It’s quite common in genealogical research to get tangled up with individuals who bore the same name, were born about the same time and in the same area.
While researching my husband’s great grandfather, Thomas Nagington (1879-1919), I found another Thomas Nagington (gr grandfather Thomas’ first cousin) who was also born in 1879.
As you can imagine, this has created some confusion, not just for me but for others researching these two fellows. For the sake of clarity, I’m going to call hubby’s great grandfather Thomas1 and the other one Thomas2.
As outlined in a previous blog post about Thomas1, there were stories told about him that I’ve been able to prove wrong. Last week, I was finally able to obtain a copy of his death registration from the General Register Office in England.
Contrary to what I believed from my research up to the end of 2014, Thomas1 didn’t die in an asylum. He died at the Forden Union Workhouse in Welshpool, Montgomeryshire, Wales. He must have been released from the asylum, kept himself away from his family, and continued working as a shepherd until he contracted pneumonia and died in the workhouse.

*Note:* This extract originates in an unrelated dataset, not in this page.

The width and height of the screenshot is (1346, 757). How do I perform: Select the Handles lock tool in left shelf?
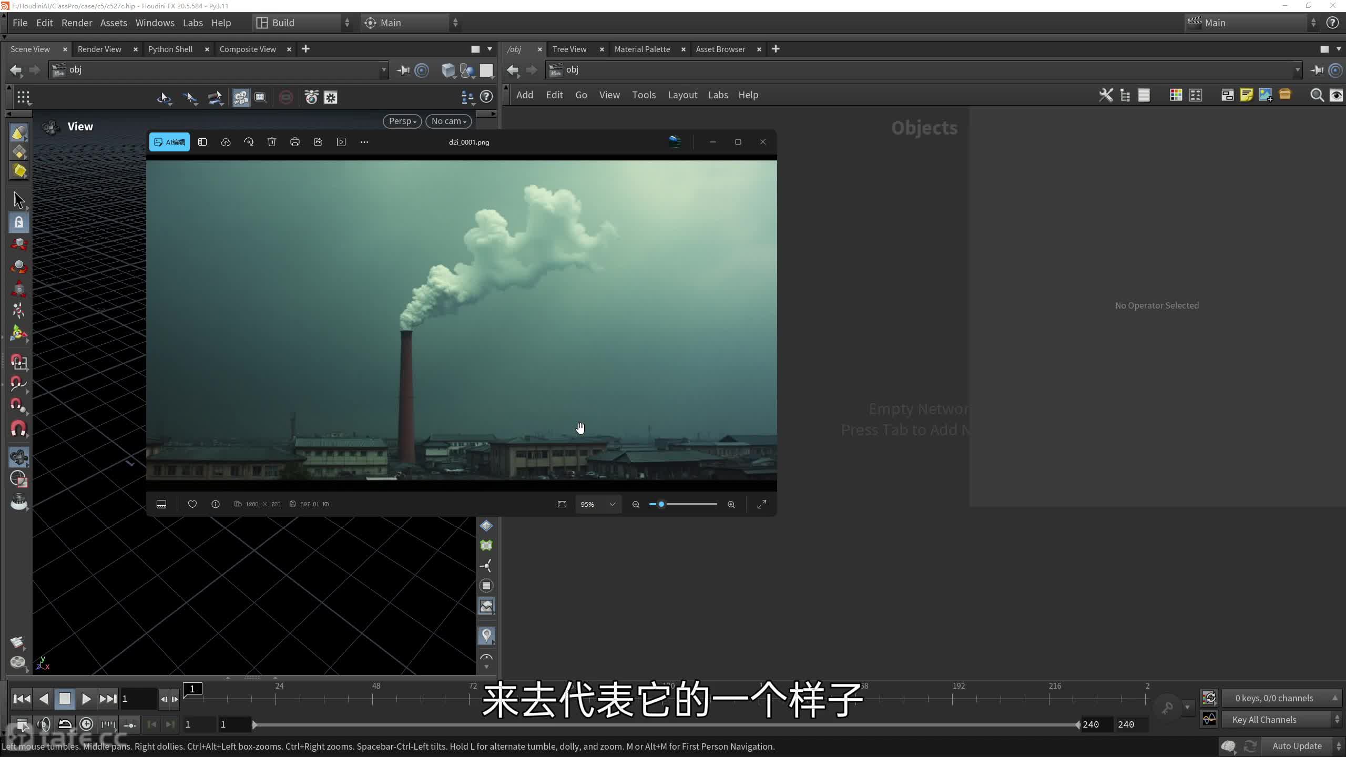[19, 222]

The other Thomas Nagington (Thomas2), is the one whose death registration and estate probate details appears in my October 20, 2014 blog post. Back then, I questioned why, if Thomas2 died in 1947, his estate wasn’t probated until 1959. Today, I figured it out.
Thomas2 was born to parents Matthew Nagington and Eliza Key. Matthew was Thomas1’s uncle, brother to his father Henry. In 1904, Thomas2 married Sarah Heath. Thomas2’s estate wasn’t probated until his wife Sarah died on January 29, 1959. Looking at the probate dates (17 Apr for Sarah and 1 Jun for Thomas2), it must have been discovered while probating Sarah Nagington’s estate that her deceased husband’s estate hadn’t been dealt with up until the time of her death.
It appears that Thomas2 and his wife Sarah had no children. Now I’m off to research the woman who was granted probate of their estates … Annie Hallam, wife of William Harry Hallam. Was she a relative, neighbour or friend?